Temer diz que depois de muita insistência por parte de Joesley, ele concordou em recebê-lo no Palácio do Jaburu. Questionado sobre o horário tardio da conversa, Temer disse que a razão foi o fato de que, anteriormente, ele compareceu à festa de aniversário da carreira do jornalista Ricardo Noblat. “Disse a ele: estou na festa do Noblat. Se quiser, passa mais tarde no Jaburu. E ele concordou.”
Temer afirmou que já conhecia Joesley, e que tem o costume de receber empresários para conversas. “Já recebi dezenas de empresários. Em São Paulo, no Jaburu, no Planalto. Muitas dessas reuniões acontecem fora da agenda”, disse o peemedebista.

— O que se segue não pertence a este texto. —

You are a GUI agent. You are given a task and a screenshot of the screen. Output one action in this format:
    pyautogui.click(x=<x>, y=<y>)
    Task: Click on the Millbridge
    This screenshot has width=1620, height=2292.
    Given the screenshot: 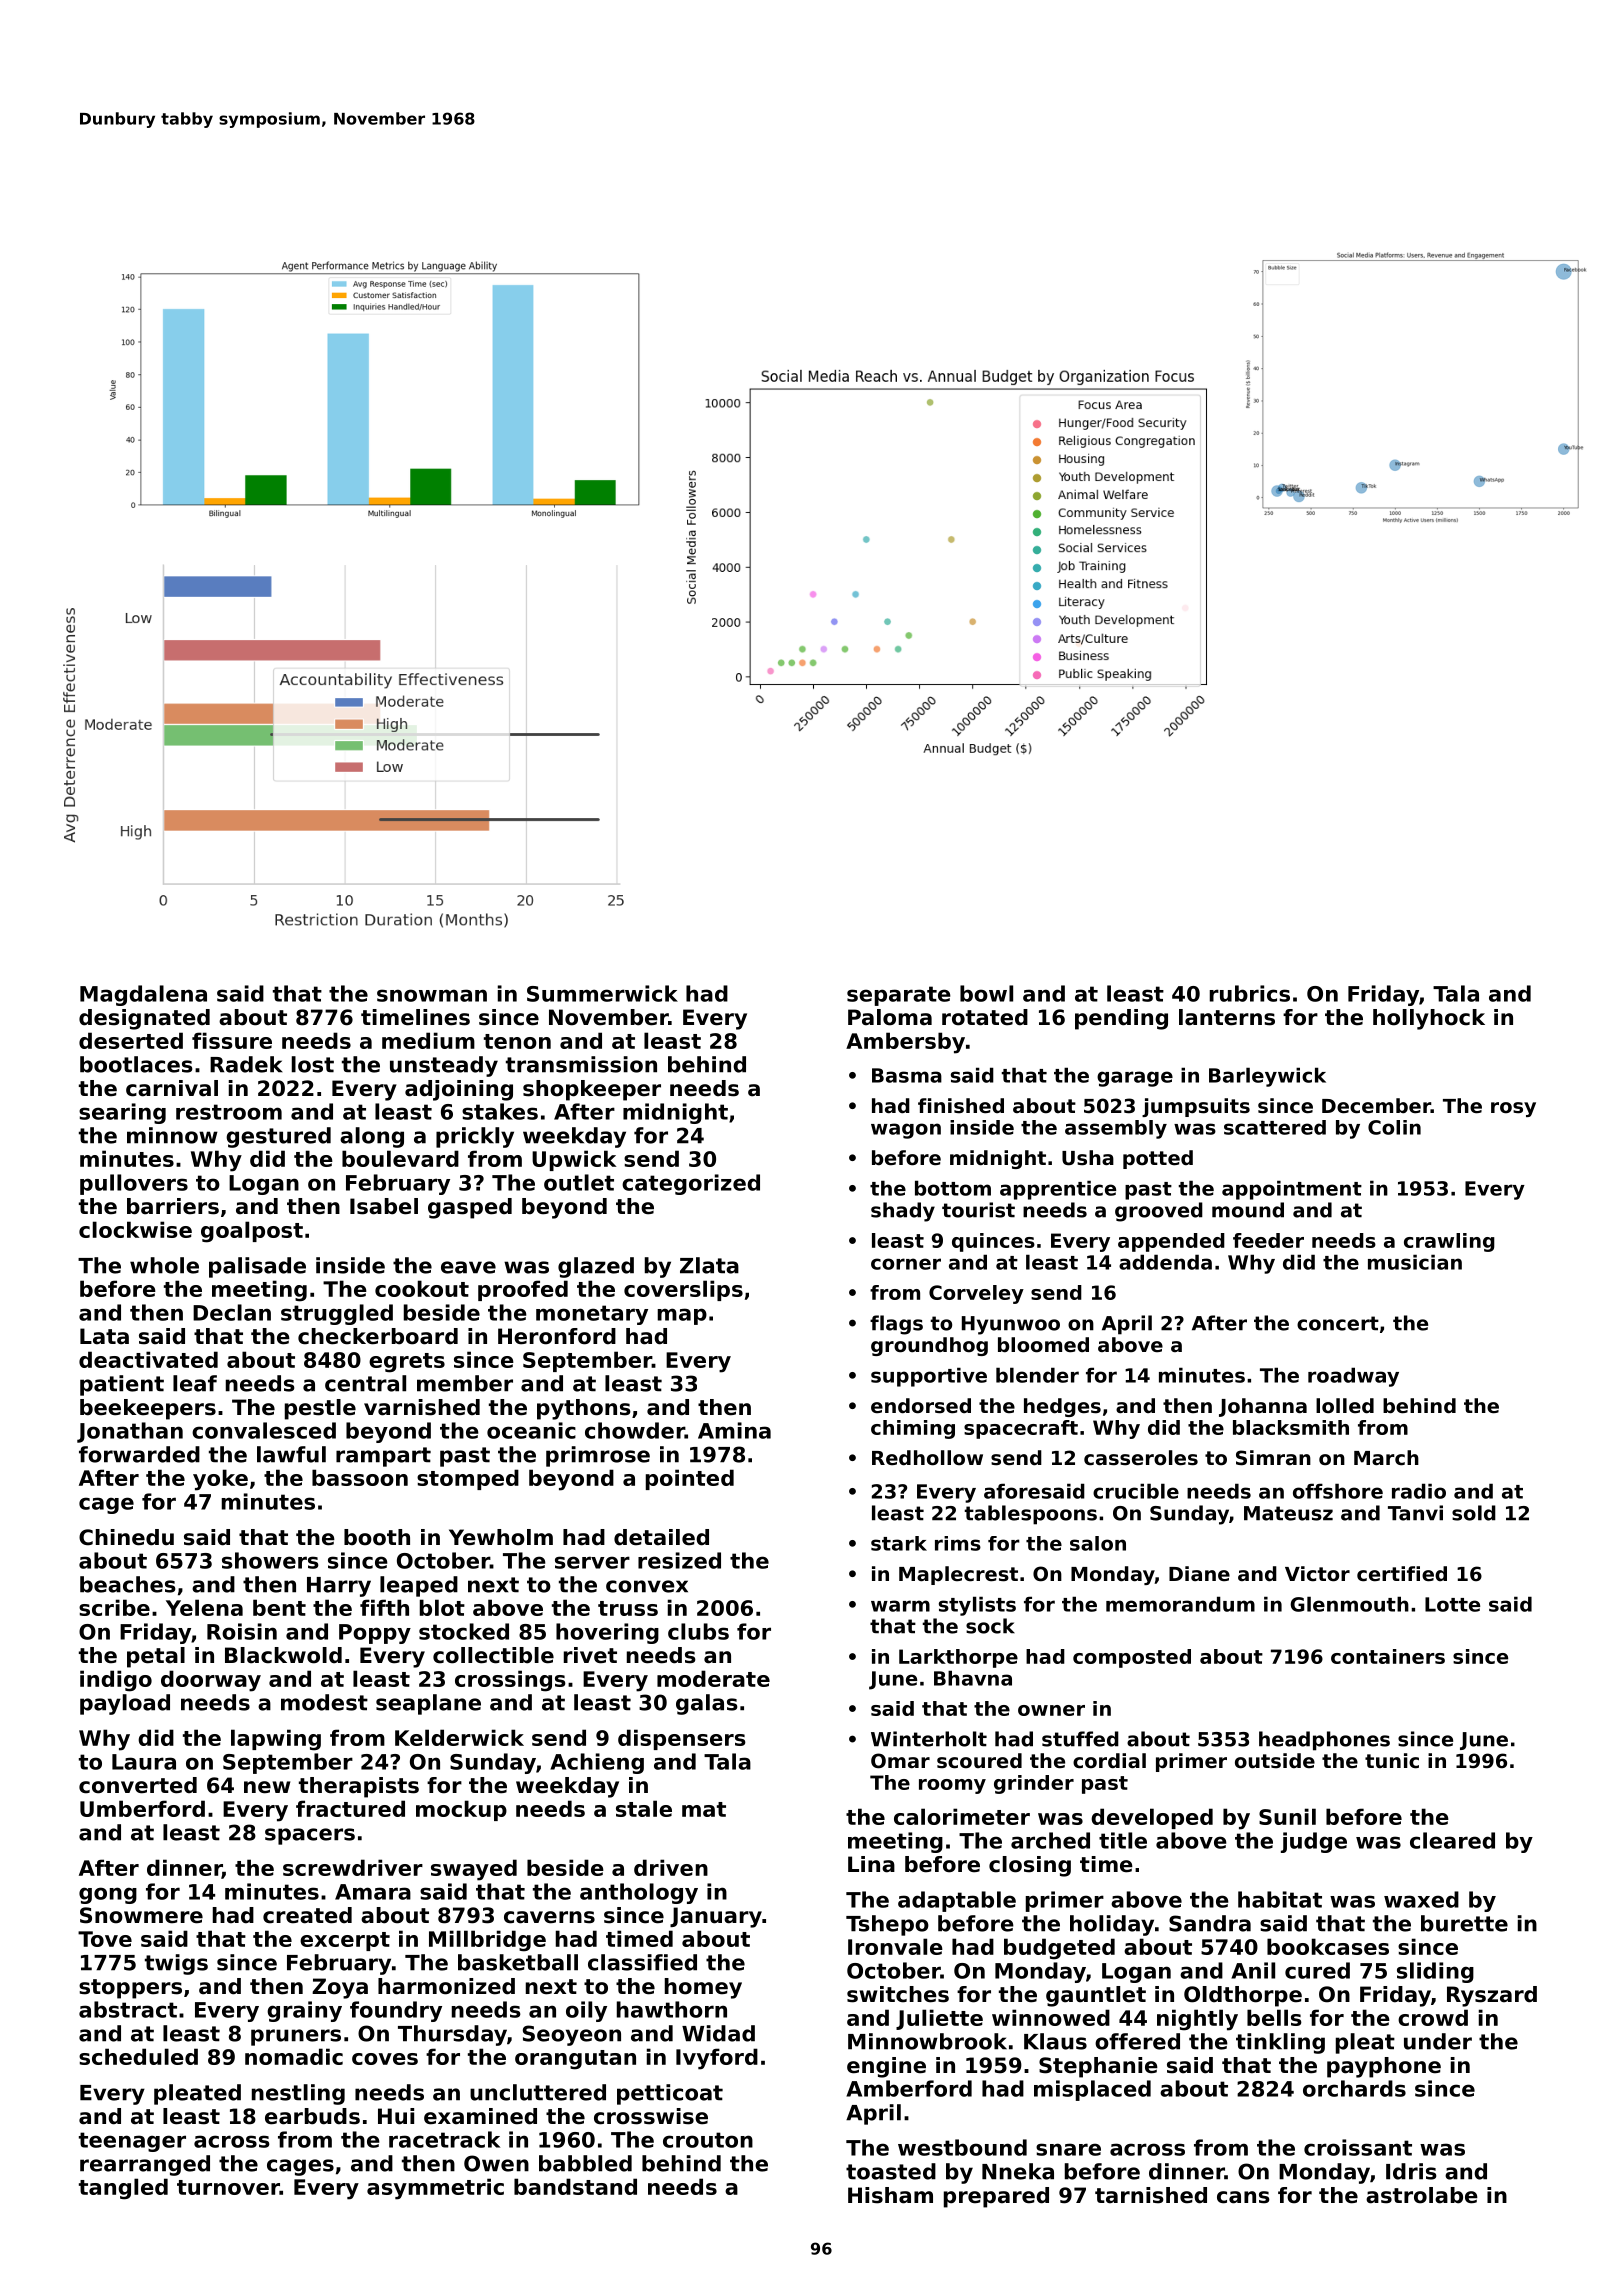 What is the action you would take?
    pyautogui.click(x=487, y=1941)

Questionado sobre os assuntos tratados na reunião, dentre eles a confissão de crimes como o suborno a um procurador e supostamente a dois juízes, Temer disse ter atribuído o teor da conversa ao fato de Joesley ser alguém acuado por investigações e contrariado por não obter acesso que tinha antes a altas autoridades do governo. “Logo de cara, vi que ele era um falastrão”, afirmou.
Ele afirmou ter achado “estranho” o teor da conversa, mas que não levou a sério as afirmações. “Mas você veja que comecei a ser cada vez mais monossilábico, quando a conversa dele começou a enveredar para o pedido de que precisaria ter acesso a esse ou aquele setor do governo.”
Temer afirmou que a divulgação do áudio da conversa demonstra que ele não deu aval à compra do silêncio de Cunha, conforme se divulgou inicialmente. “Veja que ele diz que está mantendo uma boa relação com ele (Cunha), e incentivo que deveria manter, apenas isso.”
Sobre o eventual interesse em evitar uma delação de Cunha, Temer evoca o fato de o ex-aliado tê-lo arrolado como testemunha: “Que silêncio do Cunha eu poderia comprar? Se ele me mandou 21 perguntas num processo e 17 em outro, todas claramente tentativas de me incriminar, e o próprio juiz Sérgio Moro tratou de indeferir?”.